── Task input

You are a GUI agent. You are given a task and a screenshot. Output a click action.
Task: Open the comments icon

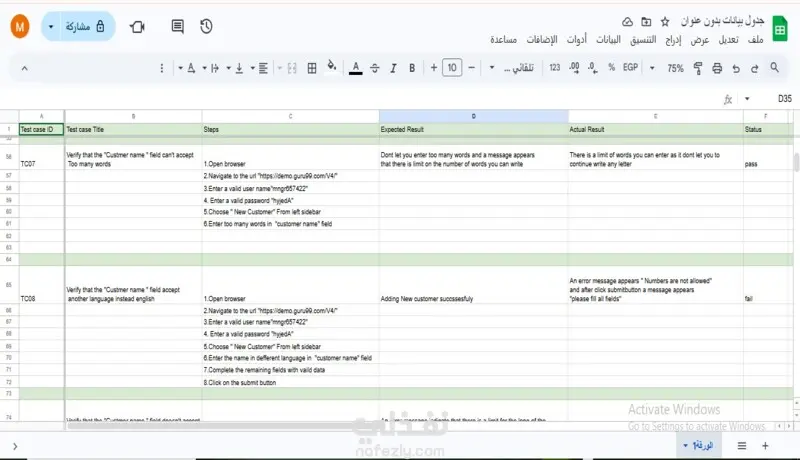(178, 27)
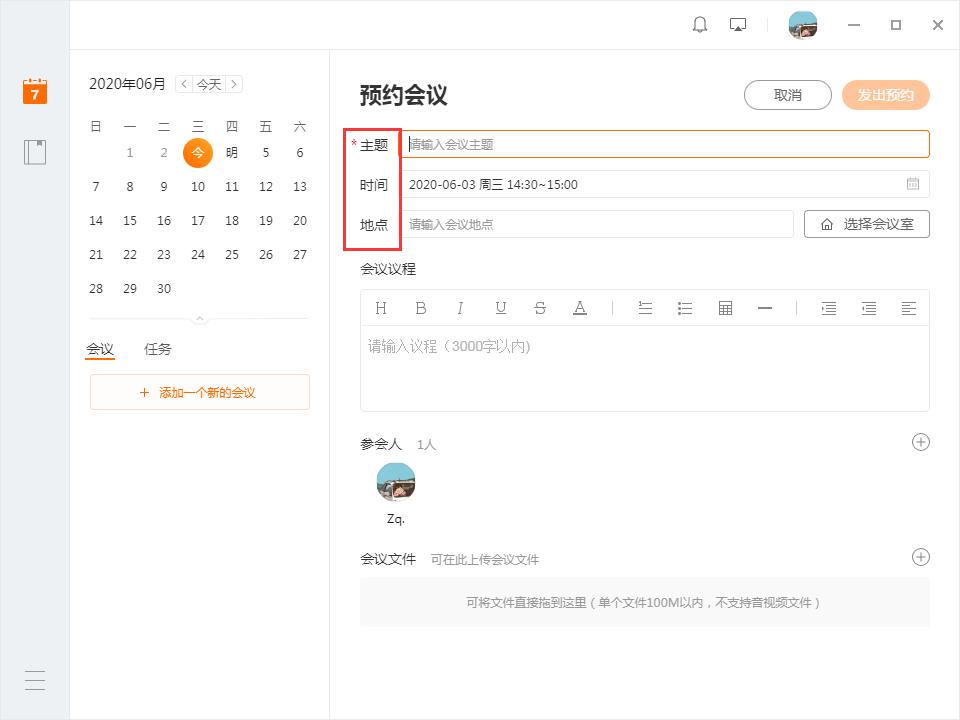
Task: Open the font color picker
Action: tap(580, 308)
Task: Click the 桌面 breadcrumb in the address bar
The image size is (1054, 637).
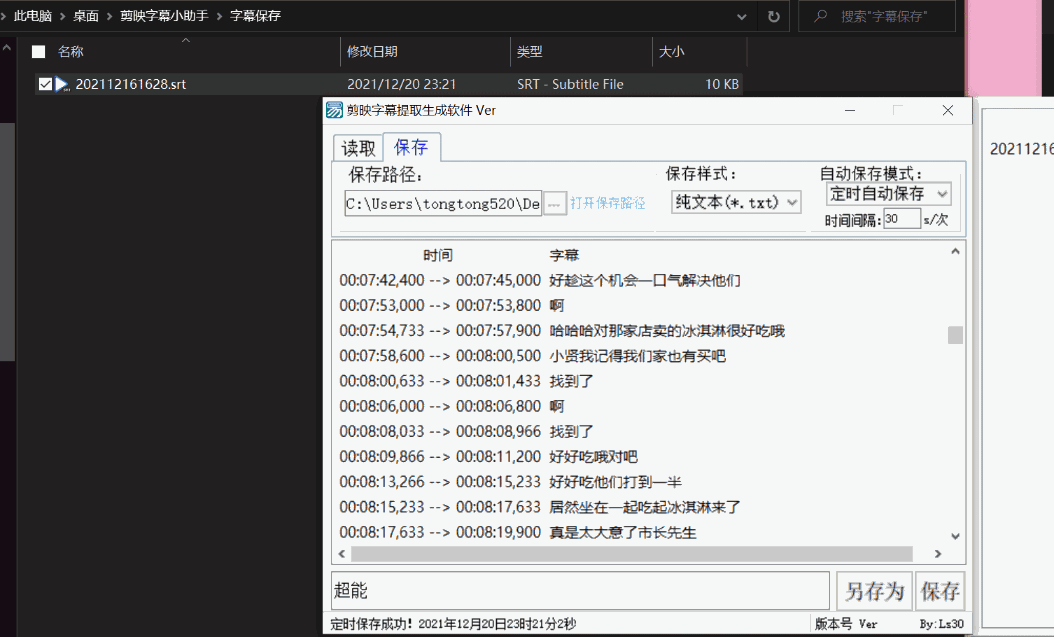Action: point(86,16)
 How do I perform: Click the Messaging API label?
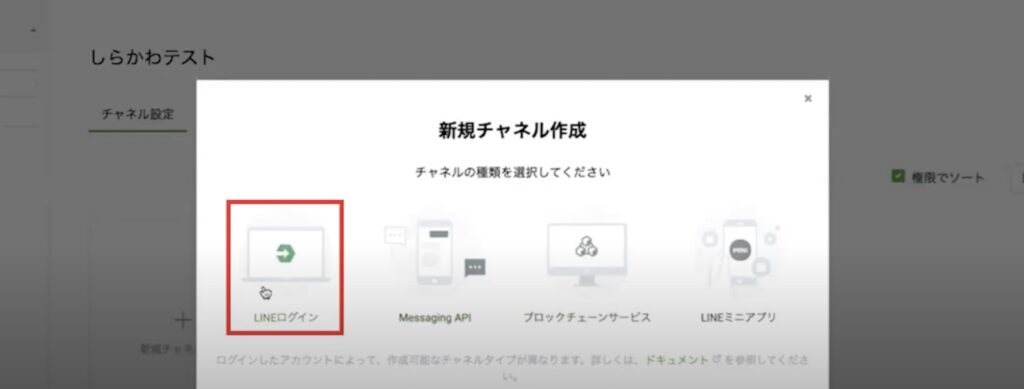[435, 319]
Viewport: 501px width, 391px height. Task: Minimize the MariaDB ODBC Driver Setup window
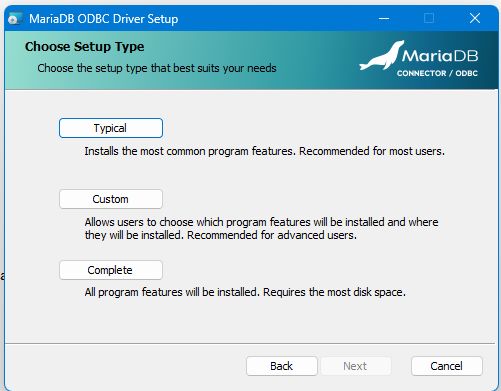(384, 18)
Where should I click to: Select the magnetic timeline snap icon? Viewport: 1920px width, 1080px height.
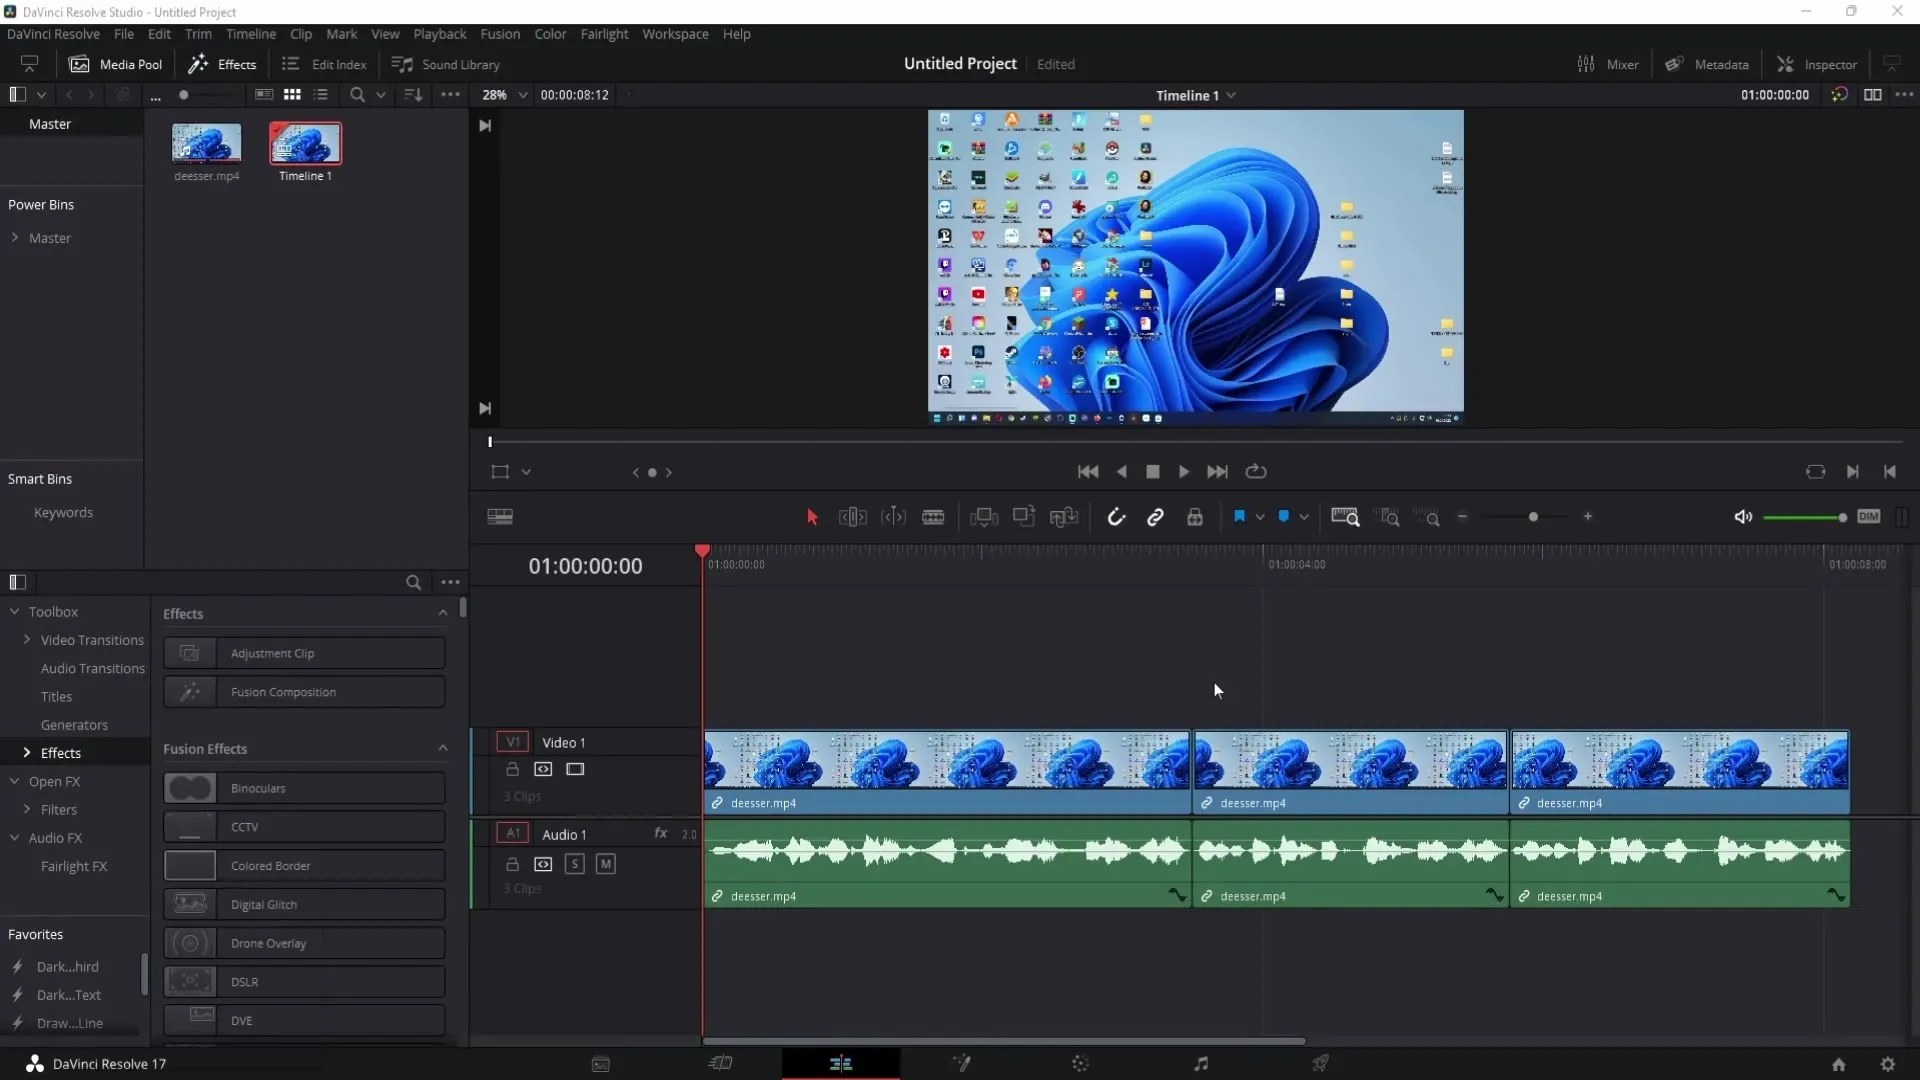[x=1116, y=517]
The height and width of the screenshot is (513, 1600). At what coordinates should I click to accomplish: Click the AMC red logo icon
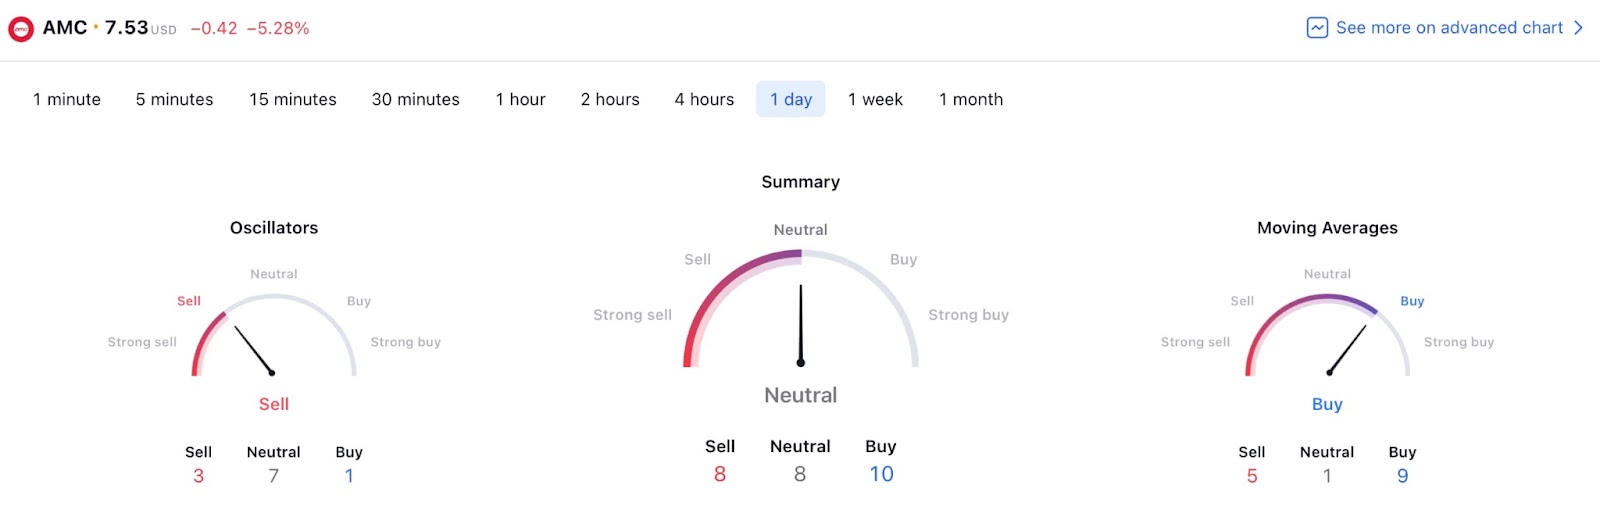[20, 29]
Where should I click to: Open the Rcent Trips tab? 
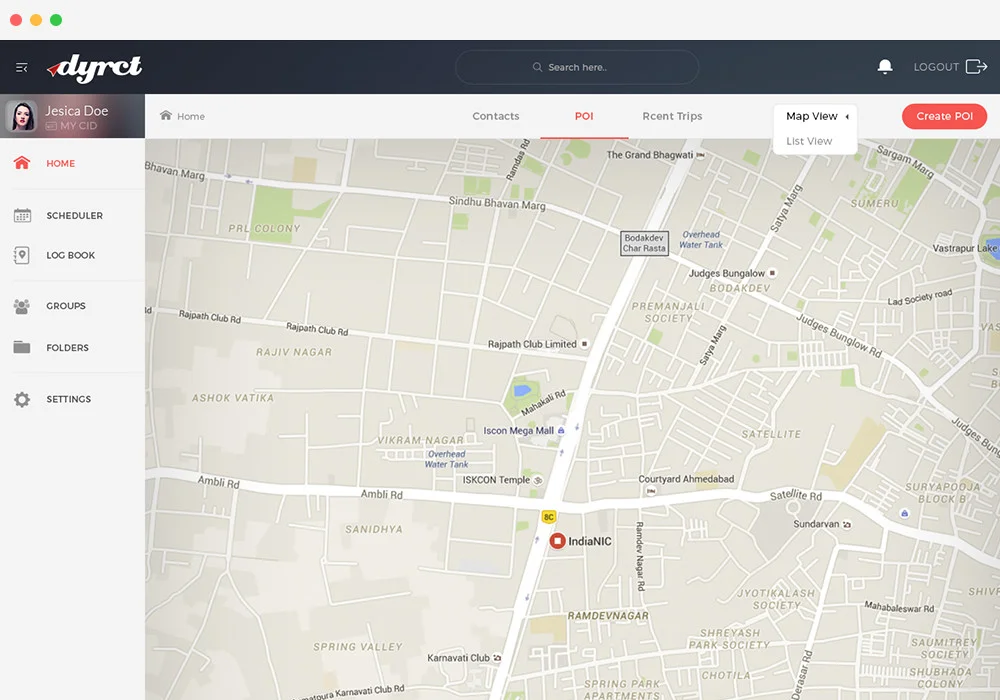[x=672, y=116]
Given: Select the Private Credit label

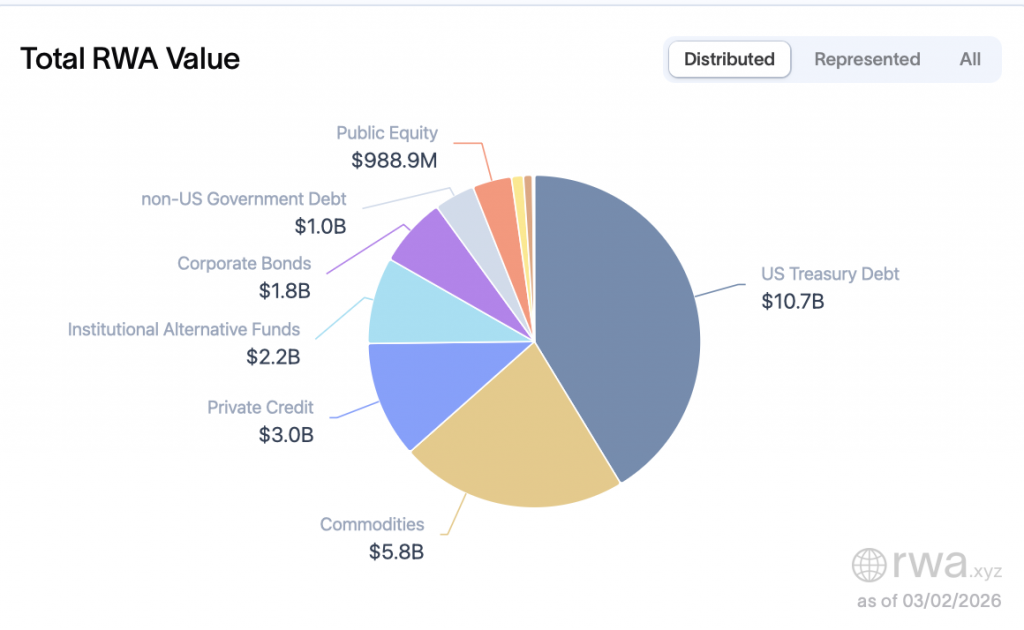Looking at the screenshot, I should (260, 407).
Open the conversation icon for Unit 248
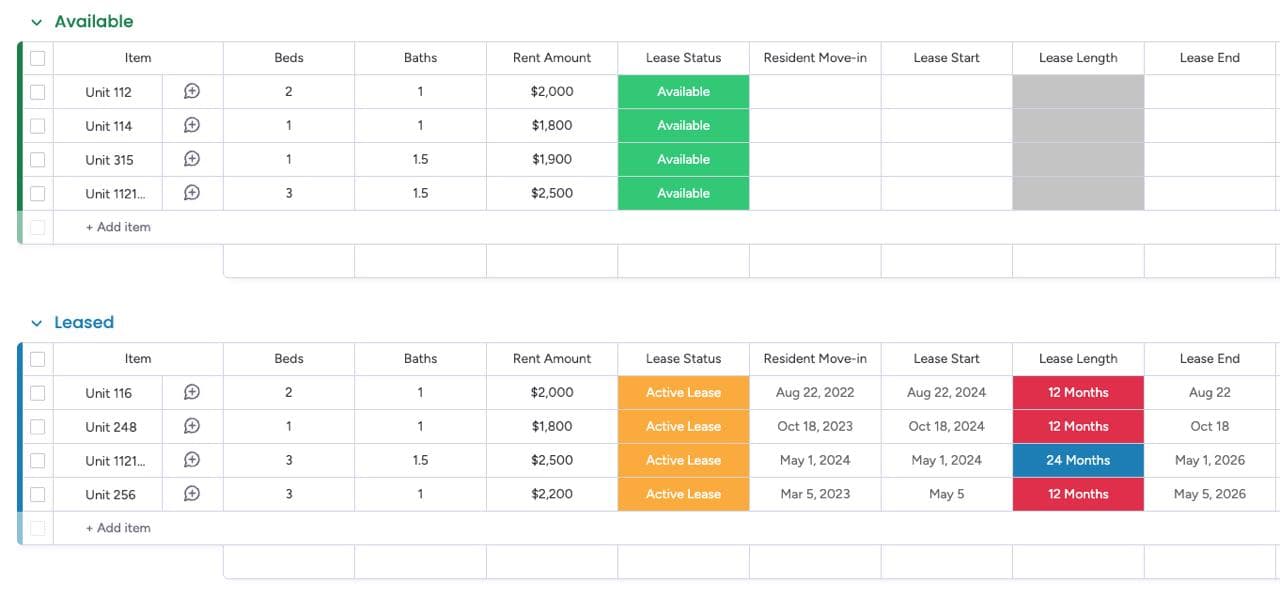The height and width of the screenshot is (600, 1280). point(192,426)
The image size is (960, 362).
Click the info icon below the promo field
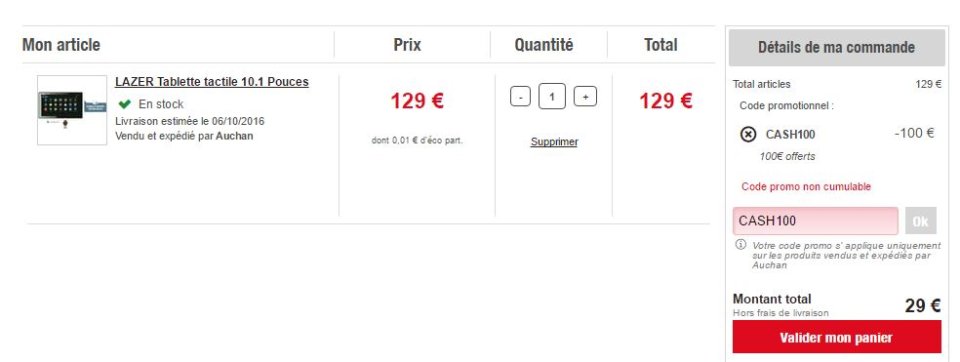point(740,244)
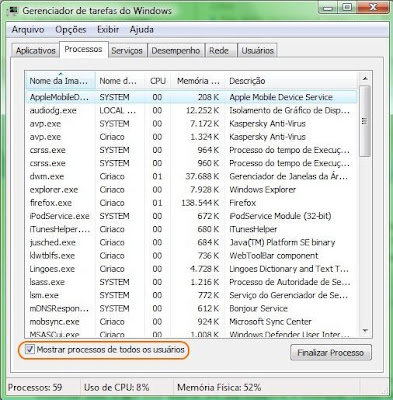393x400 pixels.
Task: Open the Exibir menu
Action: point(108,30)
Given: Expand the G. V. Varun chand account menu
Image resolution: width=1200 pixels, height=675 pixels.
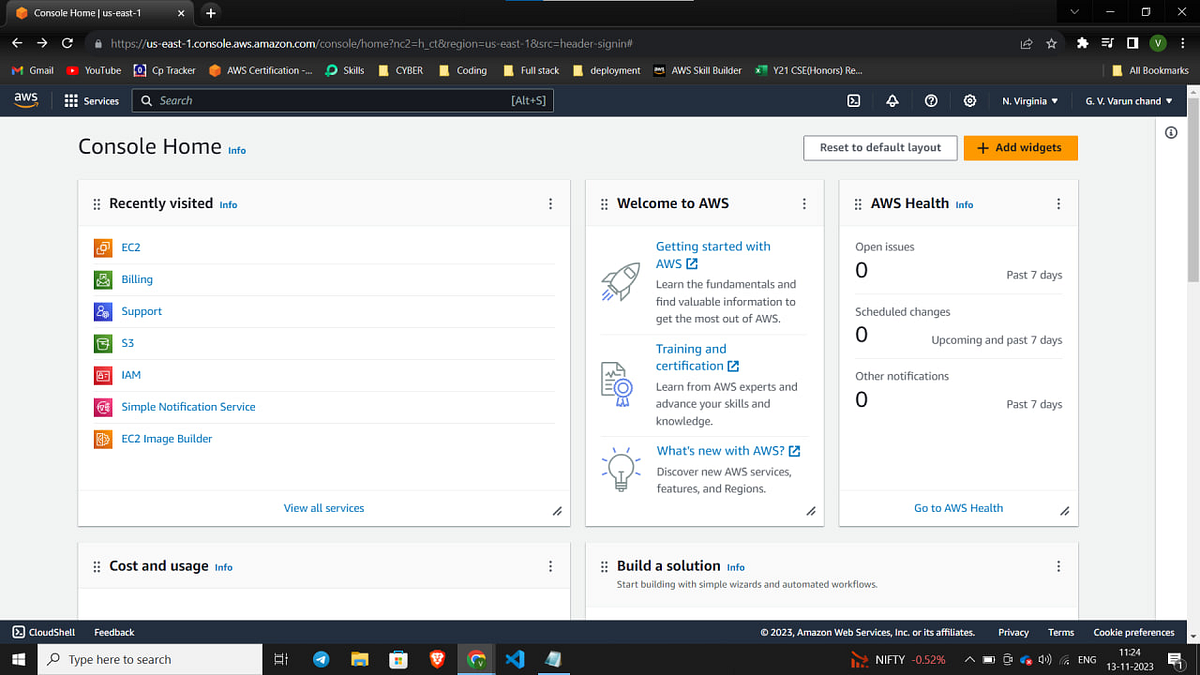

────

▶ Required action: Pictures are to be omitted; otherwise, write out the data exactly as it appears.

▶ Written answer:
You are a GUI agent. You are given a task and a screenshot. Output a click action.
Task: Open the comments icon

(178, 27)
Task: Open the font color picker
Action: tap(580, 308)
Task: Click the 桌面 breadcrumb in the address bar
The image size is (1054, 637).
Action: point(86,16)
 How do I perform: Click the Messaging API label?
[435, 319]
Viewport: 501px width, 391px height. Task: Minimize the MariaDB ODBC Driver Setup window
(384, 18)
Where should I click to: Select the magnetic timeline snap icon? Viewport: 1920px width, 1080px height.
[x=1116, y=517]
The height and width of the screenshot is (513, 1600). At what coordinates should I click to accomplish: Click the AMC red logo icon
[20, 29]
Where should I click to: Open the Rcent Trips tab? 
[x=672, y=116]
Given: Select the Private Credit label

Looking at the screenshot, I should (260, 407).
Open the conversation icon for Unit 248
The height and width of the screenshot is (600, 1280). point(192,426)
The image size is (960, 362).
Click the info icon below the promo field
point(740,244)
393x400 pixels.
Task: Open the Exibir menu
Action: point(108,30)
Given: Expand the G. V. Varun chand account menu
Image resolution: width=1200 pixels, height=675 pixels.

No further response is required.